_Saved data entries_:

= Beginning of Section =

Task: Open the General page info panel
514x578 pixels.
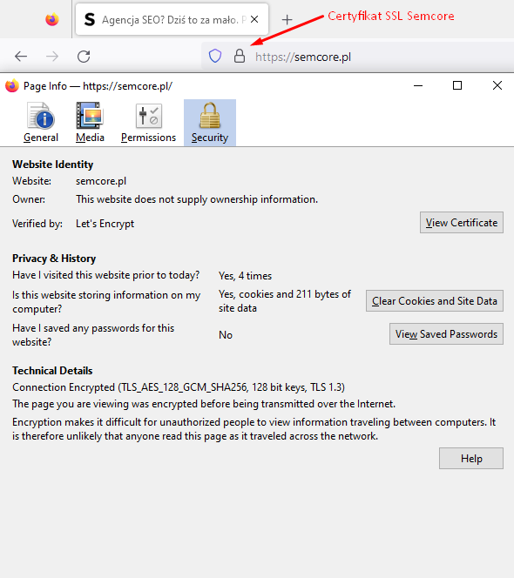Action: pyautogui.click(x=41, y=123)
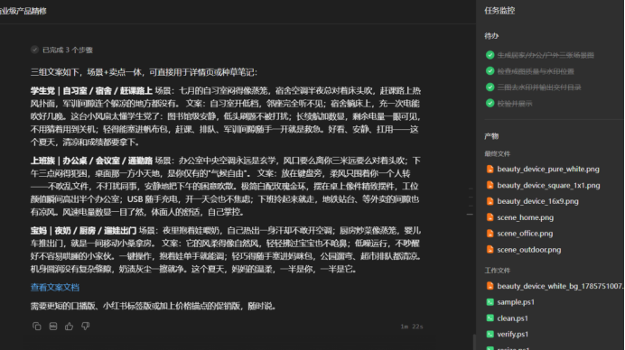Open the sample.ps1 script file
Image resolution: width=625 pixels, height=350 pixels.
[516, 302]
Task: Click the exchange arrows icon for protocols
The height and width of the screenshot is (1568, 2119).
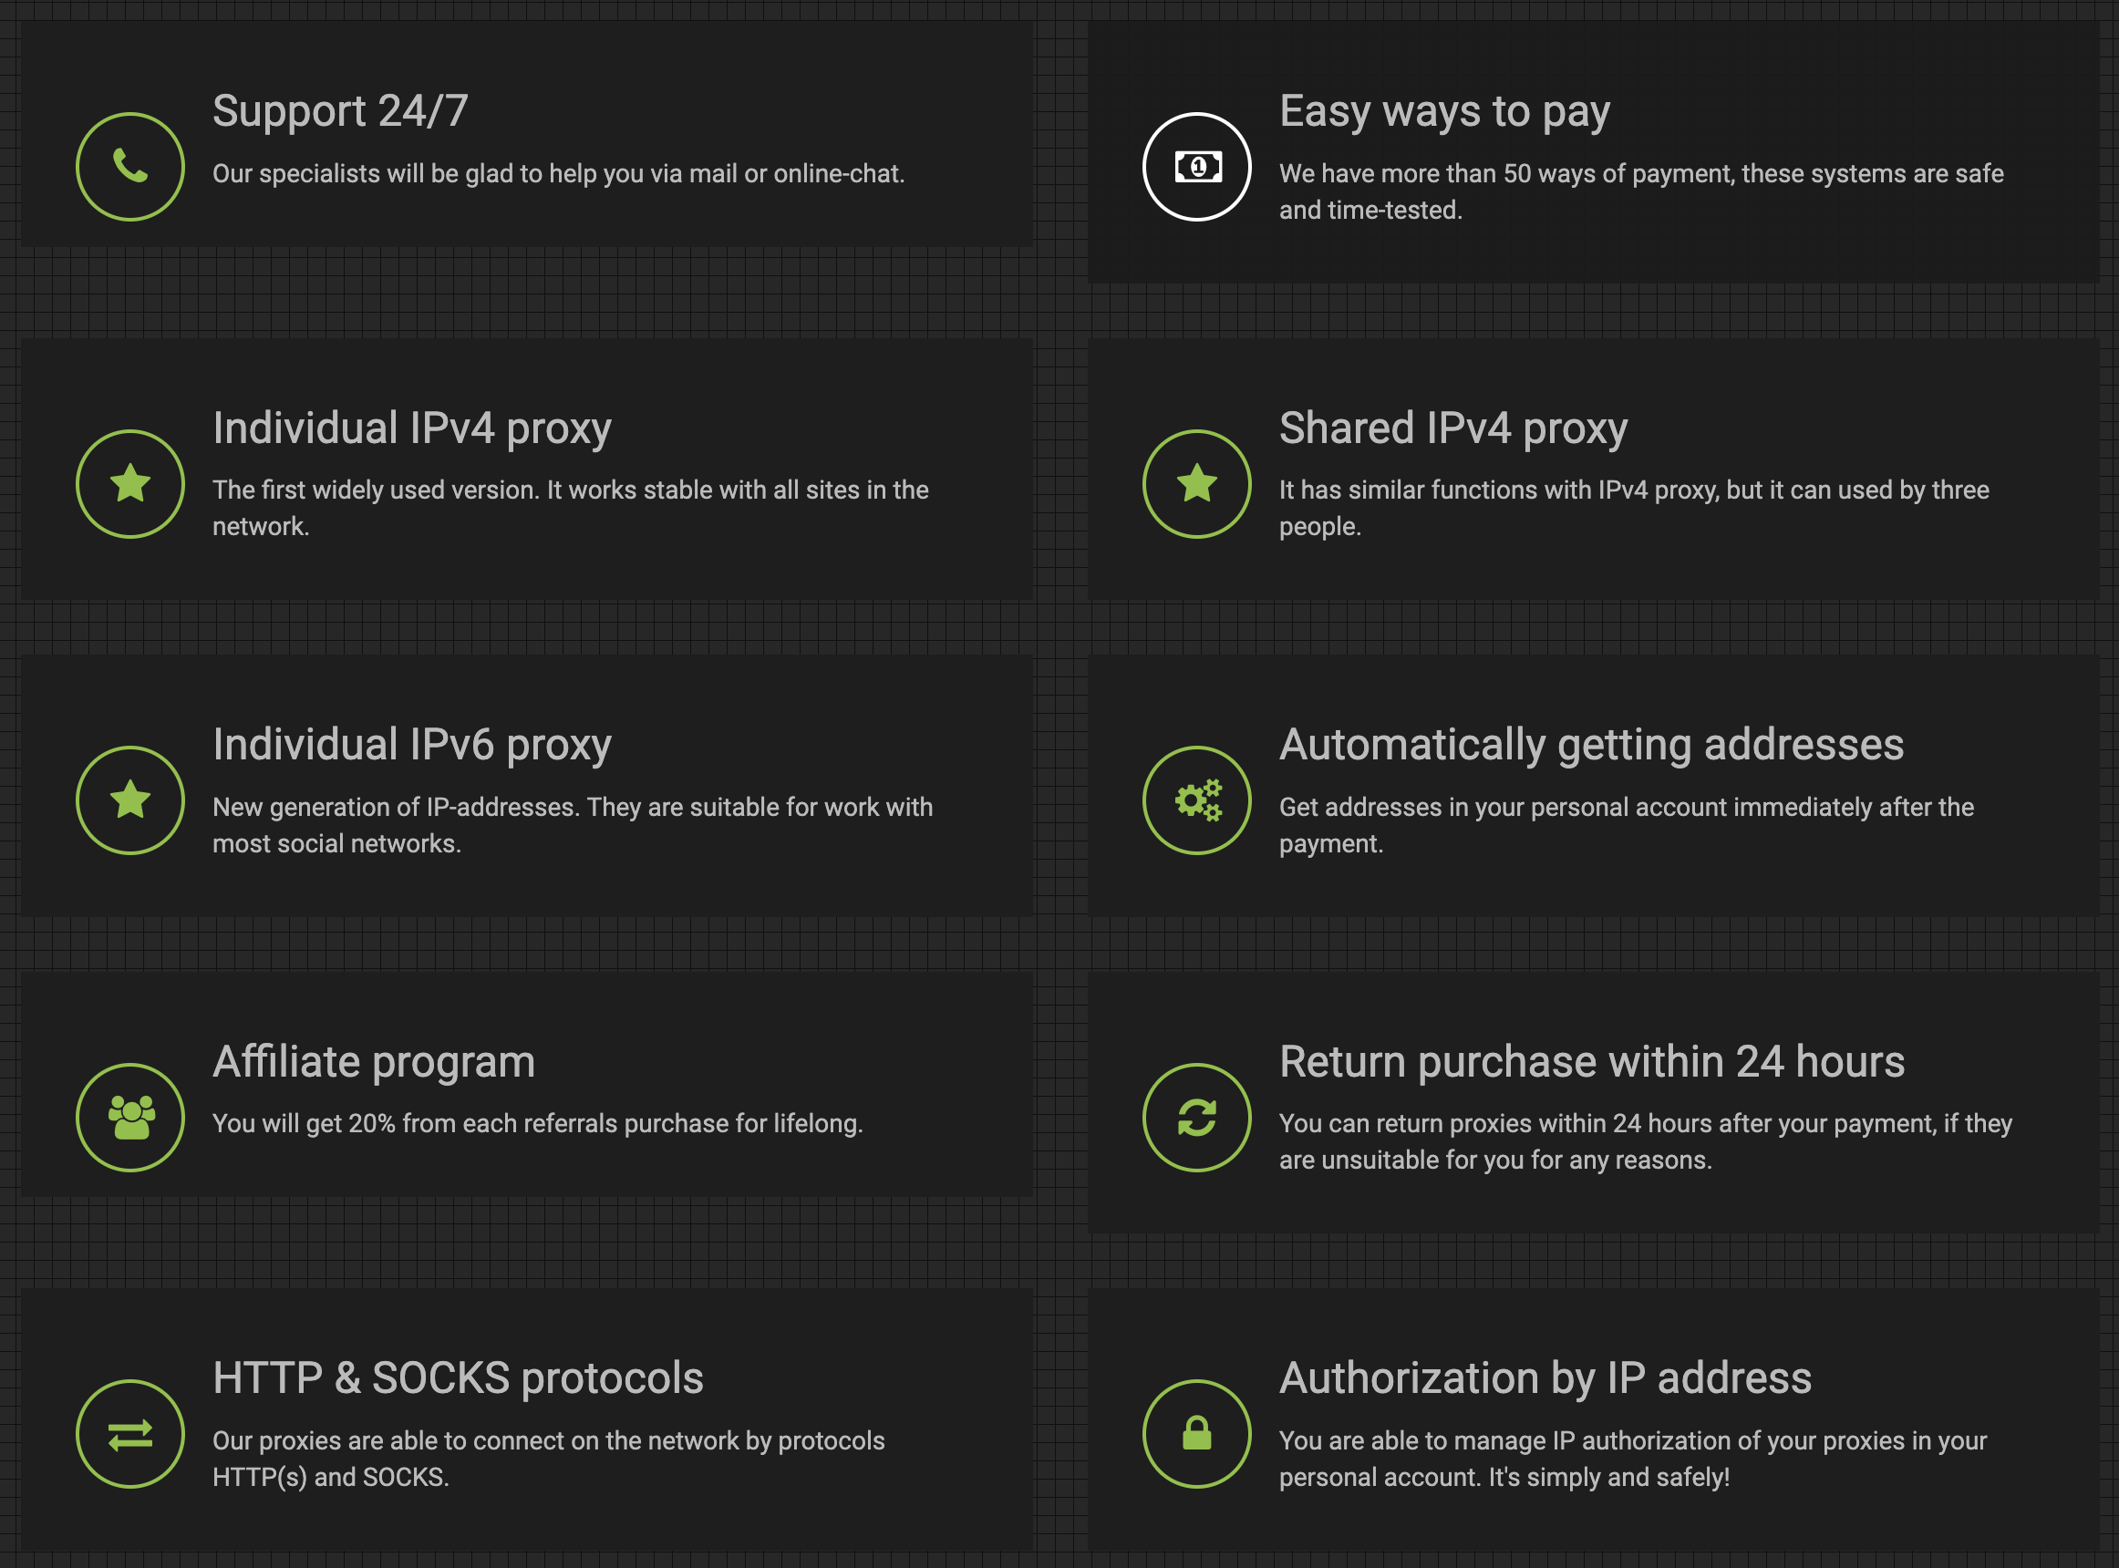Action: coord(130,1434)
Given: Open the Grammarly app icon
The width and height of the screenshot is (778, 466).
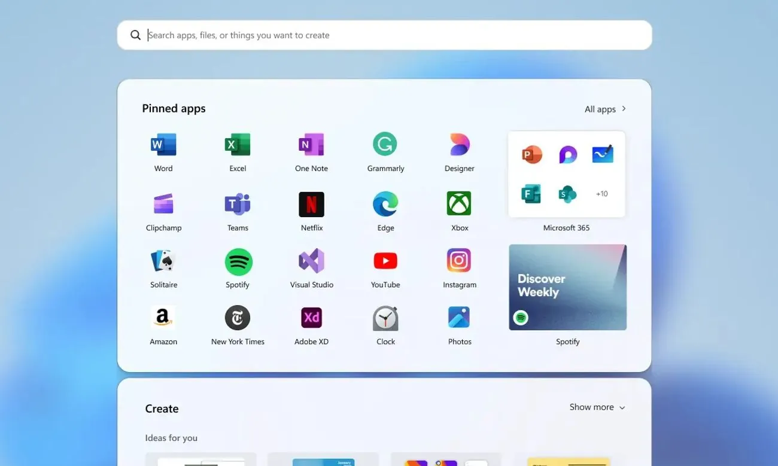Looking at the screenshot, I should (x=385, y=145).
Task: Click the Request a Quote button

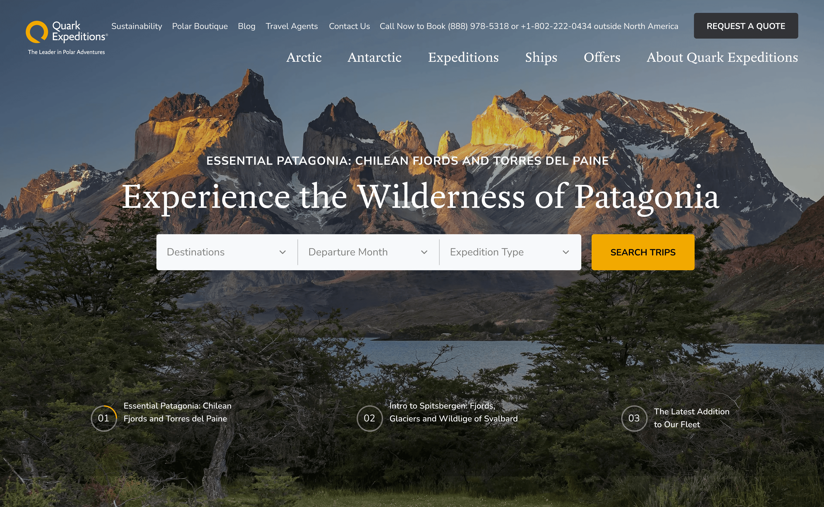Action: tap(746, 26)
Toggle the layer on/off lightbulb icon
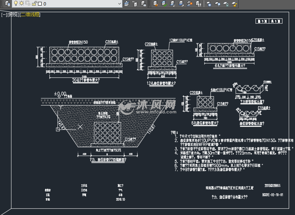The height and width of the screenshot is (215, 295). point(16,3)
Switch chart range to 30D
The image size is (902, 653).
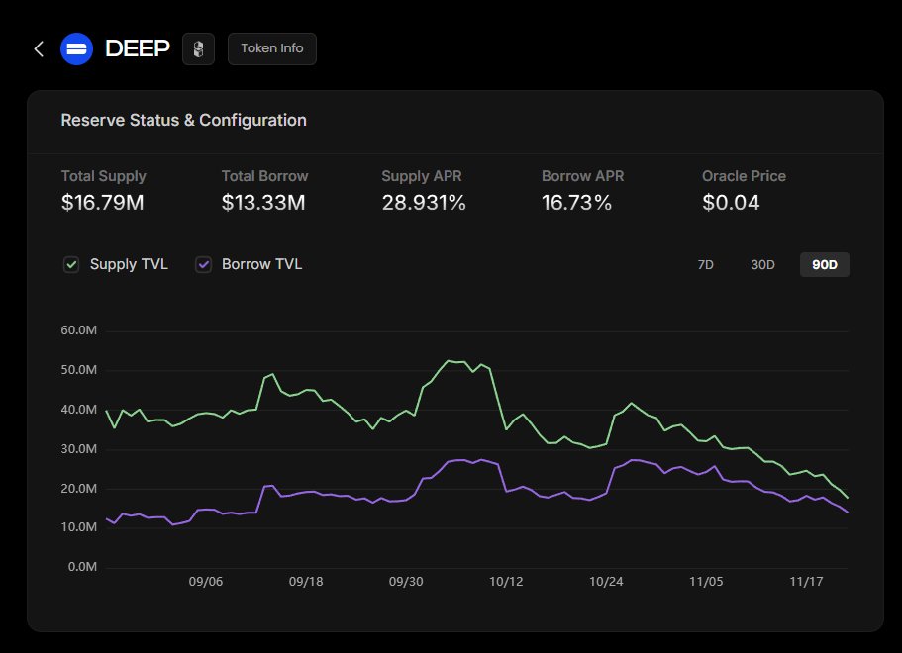tap(762, 264)
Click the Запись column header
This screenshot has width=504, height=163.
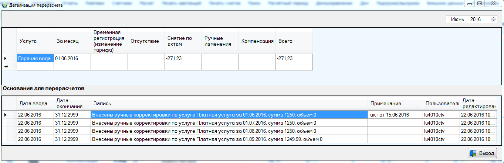229,104
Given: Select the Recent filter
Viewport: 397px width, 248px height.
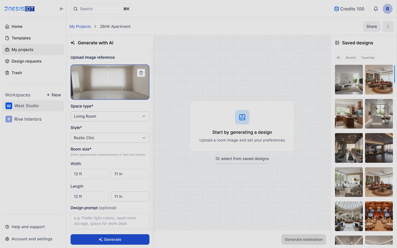Looking at the screenshot, I should (350, 58).
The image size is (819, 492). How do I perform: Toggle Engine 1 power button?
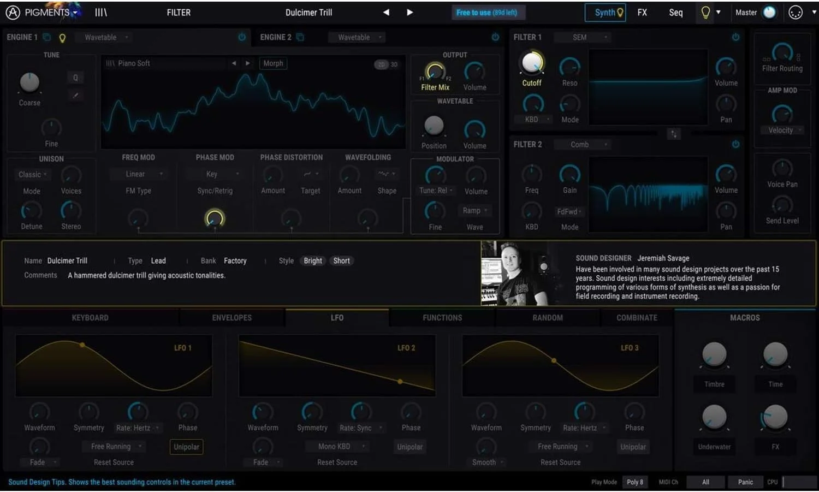click(x=242, y=37)
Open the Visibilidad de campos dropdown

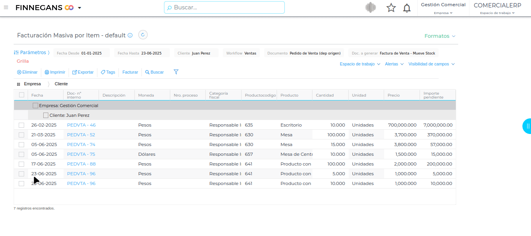tap(431, 64)
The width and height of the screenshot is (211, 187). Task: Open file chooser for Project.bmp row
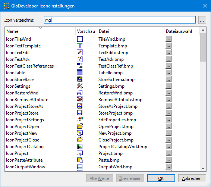tap(169, 153)
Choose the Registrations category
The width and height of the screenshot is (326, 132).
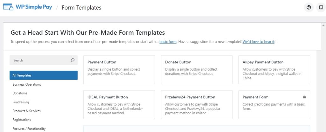(22, 120)
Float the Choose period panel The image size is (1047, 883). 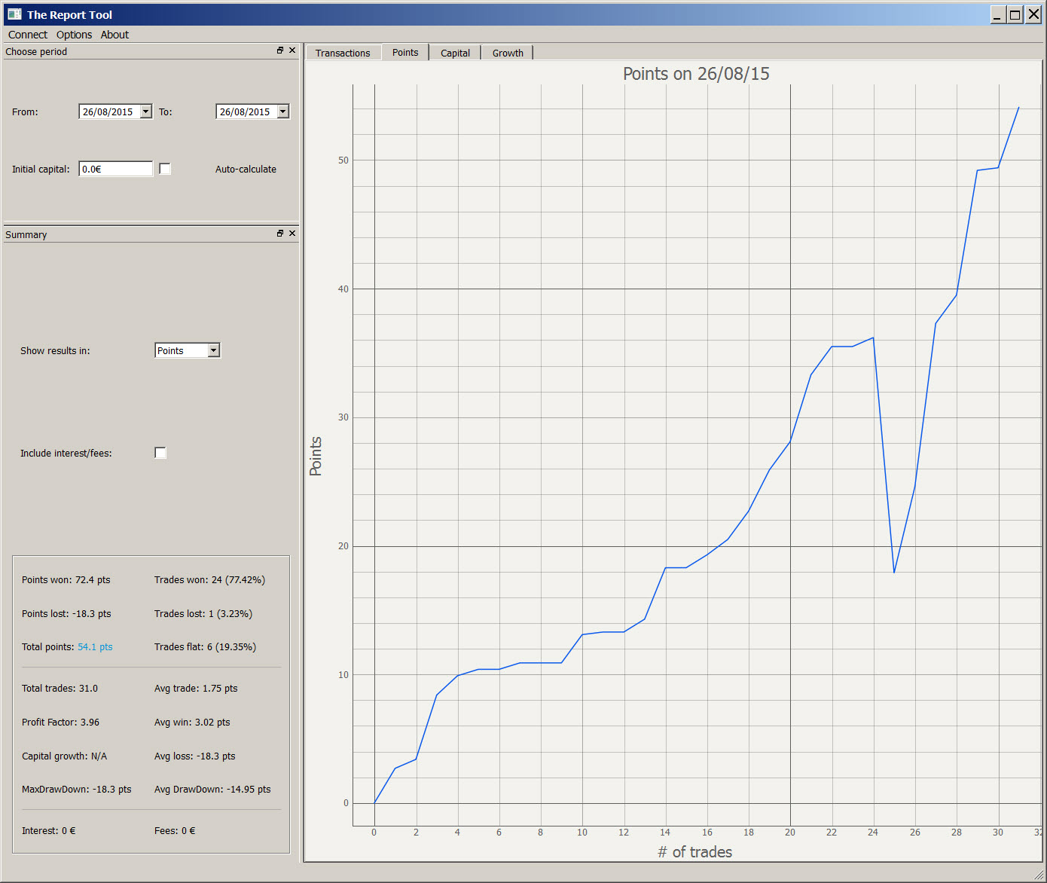tap(280, 50)
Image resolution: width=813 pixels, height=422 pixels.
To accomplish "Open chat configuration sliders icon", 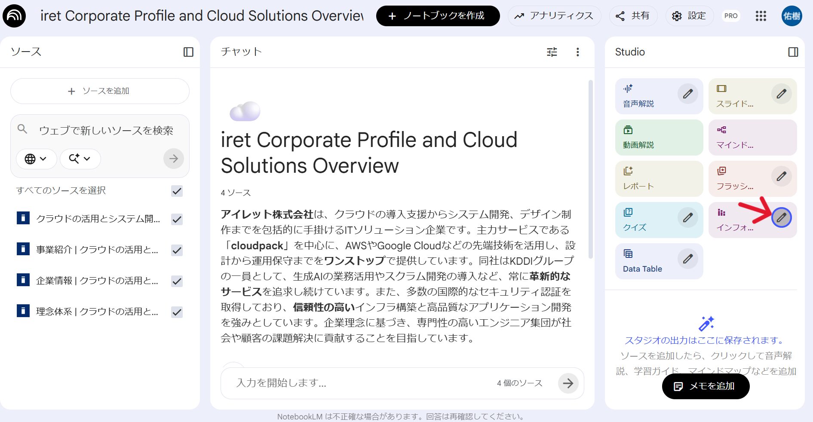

= End of Section =

_Task item_: Report all lines in the records that include the string "Given".

_Written reply_:
Given: Open the Grammarly app icon
Given: Select the Recent filter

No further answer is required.